In short, if the person who made the will is still living, the will is a private document and cannot be searched in public records. After a will is prepared, it is usually given to an attorney as the custodian, stored in a safe place or hidden. After the testator is deceased and a court accepts the will for probate, the document becomes accessible to the public.
How to Find a Loved One’s Will
Traditionally, most people retain an attorney to draft their wills. This occurs less frequently now that “form wills” are available online. Form wills are standard, pre-drafted simple will forms that you can print off the internet and fill in the blanks to make a valid will.

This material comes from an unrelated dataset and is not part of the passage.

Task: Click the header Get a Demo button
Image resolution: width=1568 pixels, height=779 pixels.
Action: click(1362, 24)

People generally keep the wills they create themselves in their homes, in a locked safe or other “safe” place. However, many people keep their will with other important papers in their desk, drawer, or file cabinet. You should also check any secret places, like under a bed, in the back of a closet, or in a personal safe.
If the will cannot be located in the home, you should check to see if the original, executed version of their will is in the hands of the person’s attorney, which is typically the case when an attorney has drafted the will. If you don’t know the name of the decedent’s attorney, you should seek that info from family members and friends. Contact the attorney you’ve identified to see if they wrote a will for the decedent. If they did not, they may have referred the decedent to another attorney who did.

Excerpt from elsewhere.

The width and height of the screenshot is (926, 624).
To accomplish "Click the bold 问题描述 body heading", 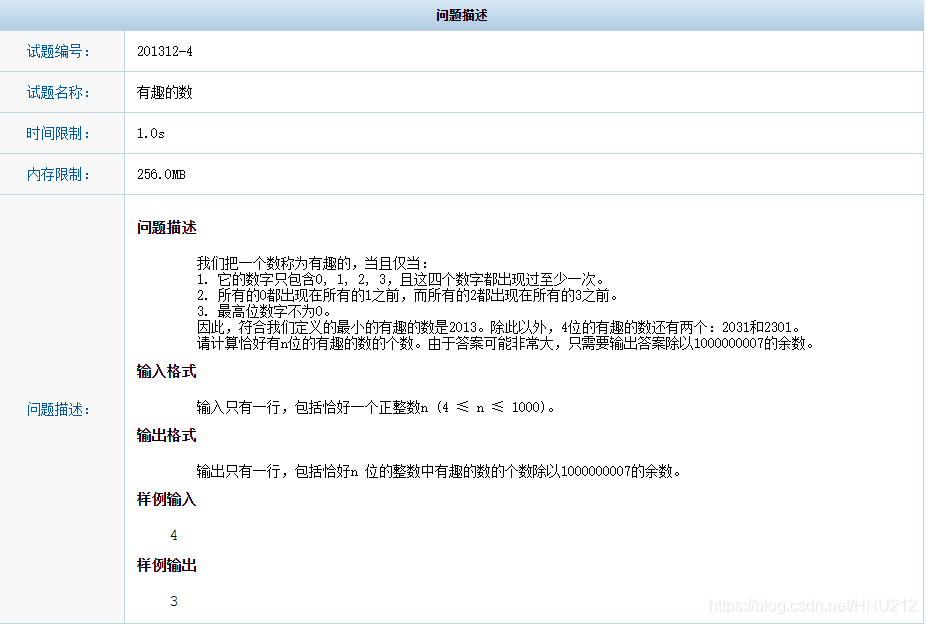I will coord(169,227).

The custodian of the will (the person who has the will at the time of the person’s death) is required to deposit the original will with the probate court within 30 days after death. Typically, the probate jurisdiction is the civil court of the county where the testator lived at the time of death. For example, contact the Probate Department in the Superior Court of California, County of Alameda if the decedent lived in Oakland, California at the time of death. You can also visit the website of the county probate court having jurisdiction. In some jurisdictions, you can find probate records online.
Search for older wills in archived will indexes. A court clerk will be able to search for a recent probate record in a computerized database. Less recent files may not be digitized or accessible by computer. In these cases, visit a physical archive of the court where the older wills are maintained. Look through the archived files until you locate the will.

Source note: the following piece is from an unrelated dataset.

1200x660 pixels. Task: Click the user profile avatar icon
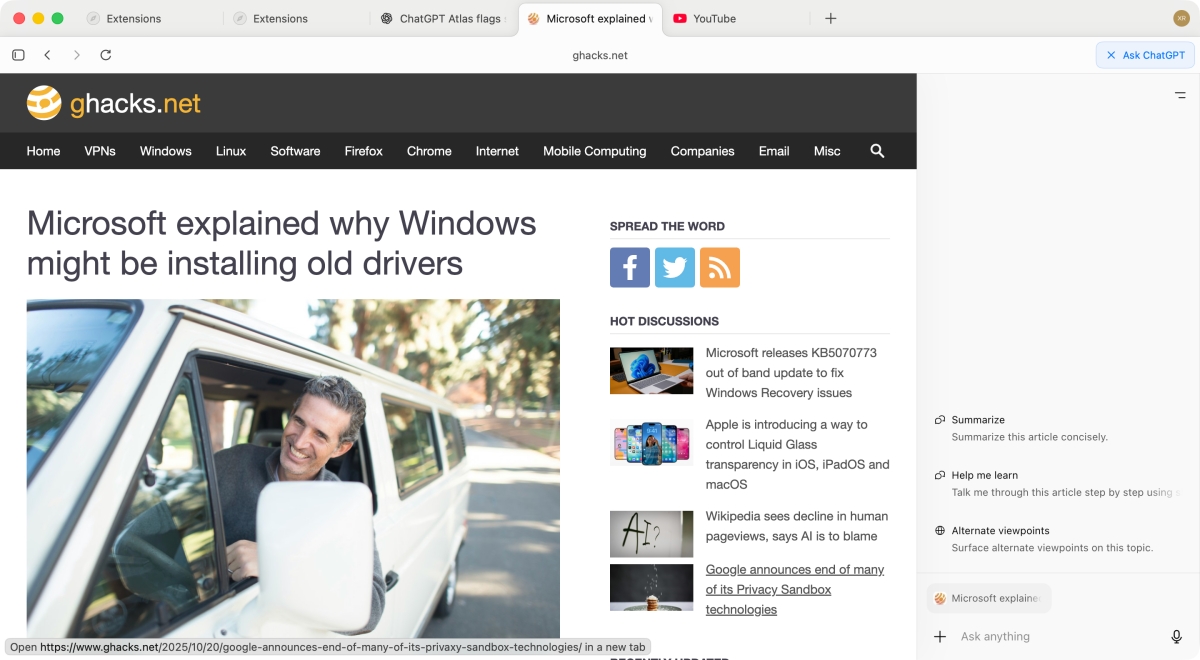pos(1180,18)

Although wills become public court records upon the testator’s death, they are not always easy to locate for small estates. In California, the wills of estates less than $166,250 can be settled outside of probate court, obviating the need to file the will with the court.
Please contact Lynx Legal Service with any questions regarding the above. We can be reached at 888-441-2355 or email@example.com. Our experienced professionals are standing by to answer any questions you may have.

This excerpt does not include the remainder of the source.